Les mesures mises en place par l’ordonnance n° 2017 – 1387 du 22 septembre 2017 applicables aux licenciements prononcés postérieurement à sa publication ont principalement pour objectifs de sécuriser la procédure de licenciement et de donner de la prévisibilité aux effets de la rupture.

 

Ainsi concernant la motivation de la lettre de licenciement, l’article 4 de l’ordonnance prévoit que l’employeur pourra désormais disposer de modèles sous forme d’un formulaire-type Cerfa pour notifier le licenciement.

Les règles de motivation sont allégées et l’employeur pourra préciser postérieurement les motifs énoncés dans la lettre de licenciement, soit à son initiative, soit à la demande du salarié (avant l’ordonnance, le défaut de motivation rendait le licenciement sans cause réelle et sérieuse). Le contenu de la lettre de licenciement n’est donc plus figé comme il l’était auparavant.

Désormais, la sanction de l’insuffisance ou de l’absence de motivation ne constitue plus une irrégularité de fond, ce qui veut dire que l’employeur ne sera plus condamné au fond en raison d’une erreur de forme. Le licenciement ne sera plus considéré pour ce seul motif comme dénué de cause réelle et sérieuse. L’article L. 1235-2 du code du travail précise que cette irrégularité « ouvre droit à une indemnité qui ne peut excéder un mois de salaire ». Ce sera notamment le cas si l’employeur ne respecte pas la procédure relative à la convocation ou la tenue de l’entretien préalable.

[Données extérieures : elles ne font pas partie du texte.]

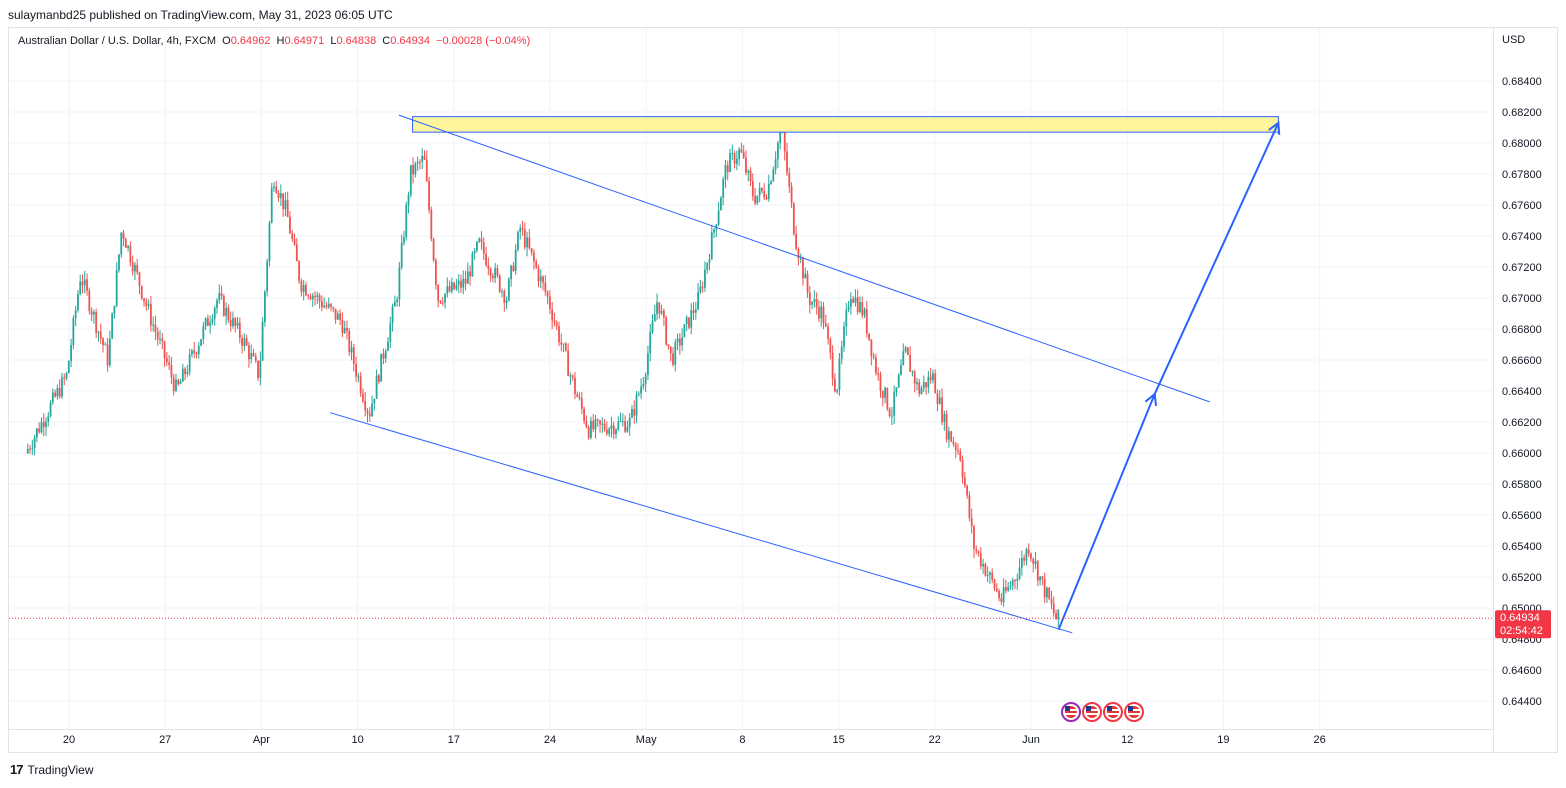  What do you see at coordinates (1031, 740) in the screenshot?
I see `time-tick-label: Jun` at bounding box center [1031, 740].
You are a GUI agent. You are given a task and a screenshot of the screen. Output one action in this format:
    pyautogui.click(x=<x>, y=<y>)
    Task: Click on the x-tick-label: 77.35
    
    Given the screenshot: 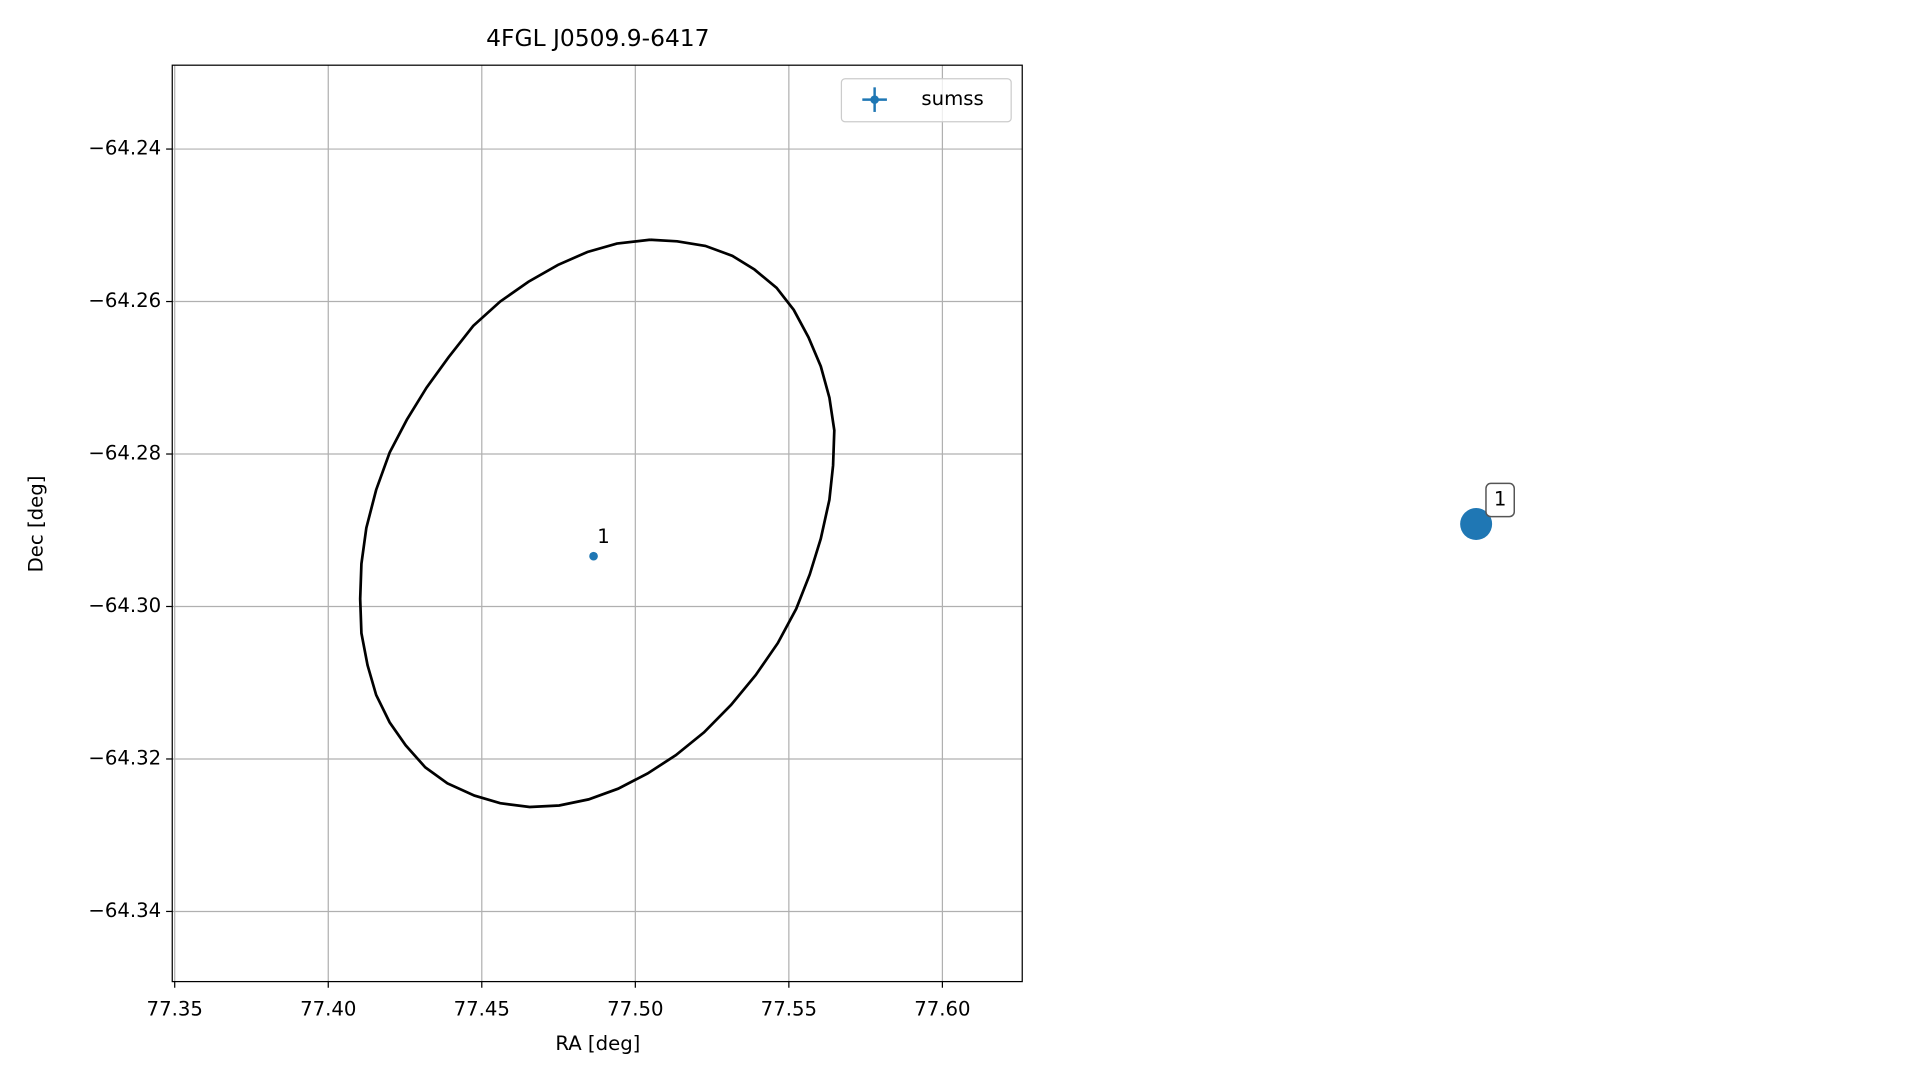 What is the action you would take?
    pyautogui.click(x=175, y=1008)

L’indemnisation du licenciement sans cause réelle et sérieuse est désormais plafonnée

L’article 2 de l’ordonnance instaure un barème des dommages et intérêts obligatoire et l’indemnisation est plafonnée en cas de licenciement injustifié.

Le barème est fixé selon l’ancienneté du salarié dans l’entreprise et fixe un montant minimal et maximal de dommages et intérêts, sachant que le plancher varie selon que l’entreprise a moins de 11 ou plus de 11 salariés (ce qui n’est pas le cas pour le plafond). Le juge peut néanmoins tenir compte des indemnités de licenciement d’ores et déjà versées par l’employeur, de l’ancienneté du salarié, de ses charges de famille et de son âge.

Ce barème ne s’applique pas dans certains cas de nullité du licenciement (violation d’une liberté fondamentale, dénonciation de faits de harcèlement moral ou sexuel, licenciement discriminatoire).

La réduction des délais de recours

L’action en contestation de la régularité ou du bien fondé d’un licenciement se prescrit désormais au bout de 1 an, contre 2 ans auparavant, ce qui permet l’harmonisation avec la durée de prescription du licenciement économique et de la rupture conventionnelle.